== WHAT THIS TASK INVOLVES ==
Copy out the items below word for word, starting at the line that contains "Describe the element at coordinates (84, 286)" and ending after the line that contains "center [1019, 995].".

== DATA LISTING ==
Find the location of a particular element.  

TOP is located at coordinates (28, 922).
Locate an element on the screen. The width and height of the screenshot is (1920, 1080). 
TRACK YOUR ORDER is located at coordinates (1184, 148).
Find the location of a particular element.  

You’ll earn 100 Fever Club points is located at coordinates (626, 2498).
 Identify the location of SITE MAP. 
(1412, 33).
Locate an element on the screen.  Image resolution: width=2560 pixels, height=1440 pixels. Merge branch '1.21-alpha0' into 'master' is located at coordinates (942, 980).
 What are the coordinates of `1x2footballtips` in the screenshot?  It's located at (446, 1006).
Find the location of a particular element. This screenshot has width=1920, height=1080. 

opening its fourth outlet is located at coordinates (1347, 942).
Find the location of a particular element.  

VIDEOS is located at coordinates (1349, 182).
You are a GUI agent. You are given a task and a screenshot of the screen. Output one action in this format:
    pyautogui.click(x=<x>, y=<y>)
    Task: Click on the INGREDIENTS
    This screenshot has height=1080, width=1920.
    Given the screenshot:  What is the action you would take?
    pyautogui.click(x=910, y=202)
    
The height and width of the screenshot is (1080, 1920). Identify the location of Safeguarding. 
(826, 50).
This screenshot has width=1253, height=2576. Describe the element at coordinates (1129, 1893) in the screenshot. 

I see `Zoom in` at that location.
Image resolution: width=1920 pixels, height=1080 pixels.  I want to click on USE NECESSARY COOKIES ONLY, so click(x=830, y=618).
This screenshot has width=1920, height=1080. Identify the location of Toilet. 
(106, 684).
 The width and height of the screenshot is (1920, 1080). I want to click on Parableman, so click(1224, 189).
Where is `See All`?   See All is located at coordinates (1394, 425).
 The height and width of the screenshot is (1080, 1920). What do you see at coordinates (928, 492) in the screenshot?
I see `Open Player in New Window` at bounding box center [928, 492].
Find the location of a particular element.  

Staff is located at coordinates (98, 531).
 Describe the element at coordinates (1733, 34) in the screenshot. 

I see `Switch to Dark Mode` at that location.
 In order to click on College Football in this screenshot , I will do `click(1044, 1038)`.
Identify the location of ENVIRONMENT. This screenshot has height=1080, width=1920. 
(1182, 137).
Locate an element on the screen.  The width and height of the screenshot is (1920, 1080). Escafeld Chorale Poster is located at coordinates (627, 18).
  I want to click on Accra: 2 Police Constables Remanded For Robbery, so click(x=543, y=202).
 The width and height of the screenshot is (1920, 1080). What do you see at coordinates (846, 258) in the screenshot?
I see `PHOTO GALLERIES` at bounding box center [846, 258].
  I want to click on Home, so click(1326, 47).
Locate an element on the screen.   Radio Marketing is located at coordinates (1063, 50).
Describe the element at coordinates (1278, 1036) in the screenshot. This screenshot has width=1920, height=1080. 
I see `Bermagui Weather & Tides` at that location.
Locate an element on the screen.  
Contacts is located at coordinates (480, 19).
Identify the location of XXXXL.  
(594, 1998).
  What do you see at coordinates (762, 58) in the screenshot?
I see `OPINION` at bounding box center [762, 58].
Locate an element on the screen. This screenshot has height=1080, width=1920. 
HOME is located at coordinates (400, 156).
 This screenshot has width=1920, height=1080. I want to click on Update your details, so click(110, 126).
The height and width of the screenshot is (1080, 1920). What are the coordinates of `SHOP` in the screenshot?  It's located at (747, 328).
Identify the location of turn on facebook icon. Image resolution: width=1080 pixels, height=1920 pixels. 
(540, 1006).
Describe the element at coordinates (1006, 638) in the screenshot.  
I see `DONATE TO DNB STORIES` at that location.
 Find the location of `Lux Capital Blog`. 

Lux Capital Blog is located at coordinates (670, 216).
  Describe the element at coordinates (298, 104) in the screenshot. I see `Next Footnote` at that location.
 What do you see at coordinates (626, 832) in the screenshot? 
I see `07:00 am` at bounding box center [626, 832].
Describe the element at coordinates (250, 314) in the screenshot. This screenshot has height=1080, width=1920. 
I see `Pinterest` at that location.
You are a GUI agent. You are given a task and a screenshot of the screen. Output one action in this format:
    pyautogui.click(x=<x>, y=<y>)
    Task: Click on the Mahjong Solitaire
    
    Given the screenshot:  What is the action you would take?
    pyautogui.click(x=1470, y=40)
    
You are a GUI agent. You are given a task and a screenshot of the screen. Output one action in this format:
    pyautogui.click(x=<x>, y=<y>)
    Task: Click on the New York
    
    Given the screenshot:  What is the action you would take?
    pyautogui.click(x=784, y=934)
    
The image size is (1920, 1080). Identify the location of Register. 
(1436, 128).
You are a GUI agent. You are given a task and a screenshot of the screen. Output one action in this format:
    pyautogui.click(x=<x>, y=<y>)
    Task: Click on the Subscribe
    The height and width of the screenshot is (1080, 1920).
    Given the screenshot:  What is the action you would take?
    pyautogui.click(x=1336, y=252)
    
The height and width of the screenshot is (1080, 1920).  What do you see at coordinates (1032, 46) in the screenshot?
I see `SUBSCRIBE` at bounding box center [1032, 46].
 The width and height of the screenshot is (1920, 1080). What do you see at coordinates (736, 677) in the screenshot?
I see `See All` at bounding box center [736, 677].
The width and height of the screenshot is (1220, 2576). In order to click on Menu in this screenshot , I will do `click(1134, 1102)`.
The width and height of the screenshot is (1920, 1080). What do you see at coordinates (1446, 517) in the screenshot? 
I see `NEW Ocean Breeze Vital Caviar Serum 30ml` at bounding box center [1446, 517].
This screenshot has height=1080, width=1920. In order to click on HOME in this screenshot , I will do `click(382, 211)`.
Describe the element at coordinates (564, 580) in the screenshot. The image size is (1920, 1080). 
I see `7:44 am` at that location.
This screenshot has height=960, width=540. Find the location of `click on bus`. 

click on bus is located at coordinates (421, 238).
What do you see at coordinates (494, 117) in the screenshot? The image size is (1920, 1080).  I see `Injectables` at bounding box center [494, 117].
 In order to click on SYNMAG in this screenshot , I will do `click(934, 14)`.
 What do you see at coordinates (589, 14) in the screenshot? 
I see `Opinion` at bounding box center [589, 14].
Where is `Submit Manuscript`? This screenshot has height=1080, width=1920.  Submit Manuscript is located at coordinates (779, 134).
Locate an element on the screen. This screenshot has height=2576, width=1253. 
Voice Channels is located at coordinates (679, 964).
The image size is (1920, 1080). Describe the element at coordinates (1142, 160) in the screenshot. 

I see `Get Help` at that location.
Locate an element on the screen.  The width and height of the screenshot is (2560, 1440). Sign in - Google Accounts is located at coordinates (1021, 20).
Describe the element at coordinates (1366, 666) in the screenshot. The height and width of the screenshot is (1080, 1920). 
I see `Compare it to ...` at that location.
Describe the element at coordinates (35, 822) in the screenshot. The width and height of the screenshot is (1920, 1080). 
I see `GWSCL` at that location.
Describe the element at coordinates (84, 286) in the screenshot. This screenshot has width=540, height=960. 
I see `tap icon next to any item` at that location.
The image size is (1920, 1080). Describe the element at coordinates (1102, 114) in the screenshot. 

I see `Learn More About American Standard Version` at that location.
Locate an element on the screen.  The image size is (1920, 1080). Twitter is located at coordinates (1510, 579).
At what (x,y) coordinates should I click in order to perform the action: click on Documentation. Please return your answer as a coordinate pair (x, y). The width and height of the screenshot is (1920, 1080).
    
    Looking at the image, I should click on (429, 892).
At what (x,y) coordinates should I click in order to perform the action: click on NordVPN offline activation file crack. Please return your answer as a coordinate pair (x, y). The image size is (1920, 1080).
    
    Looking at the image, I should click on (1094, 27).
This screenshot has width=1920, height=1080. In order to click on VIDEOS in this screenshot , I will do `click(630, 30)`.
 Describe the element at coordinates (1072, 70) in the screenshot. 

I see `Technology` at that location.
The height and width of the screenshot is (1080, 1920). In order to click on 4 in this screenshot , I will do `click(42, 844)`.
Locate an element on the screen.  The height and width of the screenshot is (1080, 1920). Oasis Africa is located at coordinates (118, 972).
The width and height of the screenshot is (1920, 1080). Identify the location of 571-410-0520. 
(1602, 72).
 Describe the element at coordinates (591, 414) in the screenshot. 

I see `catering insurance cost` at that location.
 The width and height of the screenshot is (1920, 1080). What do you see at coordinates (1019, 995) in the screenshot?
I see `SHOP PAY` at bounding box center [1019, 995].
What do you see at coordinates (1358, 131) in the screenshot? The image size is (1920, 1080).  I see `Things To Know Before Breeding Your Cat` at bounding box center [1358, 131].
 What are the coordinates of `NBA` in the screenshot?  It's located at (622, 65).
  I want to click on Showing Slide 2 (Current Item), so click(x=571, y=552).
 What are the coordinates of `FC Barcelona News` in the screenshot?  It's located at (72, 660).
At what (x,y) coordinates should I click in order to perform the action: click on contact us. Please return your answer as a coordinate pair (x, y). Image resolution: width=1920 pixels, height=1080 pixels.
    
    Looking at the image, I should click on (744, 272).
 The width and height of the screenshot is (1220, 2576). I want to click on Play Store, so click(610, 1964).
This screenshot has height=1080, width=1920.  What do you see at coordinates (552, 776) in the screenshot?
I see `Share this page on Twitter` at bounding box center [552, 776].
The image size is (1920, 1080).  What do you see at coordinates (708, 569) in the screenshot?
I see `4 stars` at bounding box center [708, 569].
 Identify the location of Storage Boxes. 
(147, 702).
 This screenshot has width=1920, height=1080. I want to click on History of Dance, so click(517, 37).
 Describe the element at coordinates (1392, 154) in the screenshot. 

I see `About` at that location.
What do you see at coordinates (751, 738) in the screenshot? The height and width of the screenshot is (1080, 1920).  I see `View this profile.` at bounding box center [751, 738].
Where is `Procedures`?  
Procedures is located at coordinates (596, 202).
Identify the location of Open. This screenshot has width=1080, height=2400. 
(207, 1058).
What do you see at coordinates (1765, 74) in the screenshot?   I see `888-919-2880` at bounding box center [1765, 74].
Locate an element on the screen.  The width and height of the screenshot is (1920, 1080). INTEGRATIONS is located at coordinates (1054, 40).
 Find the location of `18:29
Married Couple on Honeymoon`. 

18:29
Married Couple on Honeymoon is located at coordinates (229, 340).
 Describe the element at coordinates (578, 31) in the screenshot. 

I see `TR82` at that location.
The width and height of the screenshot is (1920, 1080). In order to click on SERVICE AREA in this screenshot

== WRITTEN RESPONSE ==
Describe the element at coordinates (84, 286) in the screenshot. This screenshot has width=540, height=960. 
I see `tap icon next to any item` at that location.
The image size is (1920, 1080). Describe the element at coordinates (1102, 114) in the screenshot. 

I see `Learn More About American Standard Version` at that location.
Locate an element on the screen.  The image size is (1920, 1080). Twitter is located at coordinates (1510, 579).
At what (x,y) coordinates should I click in order to perform the action: click on Documentation. Please return your answer as a coordinate pair (x, y). The width and height of the screenshot is (1920, 1080).
    
    Looking at the image, I should click on (429, 892).
At what (x,y) coordinates should I click in order to perform the action: click on NordVPN offline activation file crack. Please return your answer as a coordinate pair (x, y). The image size is (1920, 1080).
    
    Looking at the image, I should click on (1094, 27).
This screenshot has width=1920, height=1080. In order to click on VIDEOS in this screenshot , I will do `click(630, 30)`.
 Describe the element at coordinates (1072, 70) in the screenshot. 

I see `Technology` at that location.
The height and width of the screenshot is (1080, 1920). In order to click on 4 in this screenshot , I will do `click(42, 844)`.
Locate an element on the screen.  The height and width of the screenshot is (1080, 1920). Oasis Africa is located at coordinates (118, 972).
The width and height of the screenshot is (1920, 1080). Identify the location of 571-410-0520. 
(1602, 72).
 Describe the element at coordinates (591, 414) in the screenshot. 

I see `catering insurance cost` at that location.
 The width and height of the screenshot is (1920, 1080). What do you see at coordinates (1019, 995) in the screenshot?
I see `SHOP PAY` at bounding box center [1019, 995].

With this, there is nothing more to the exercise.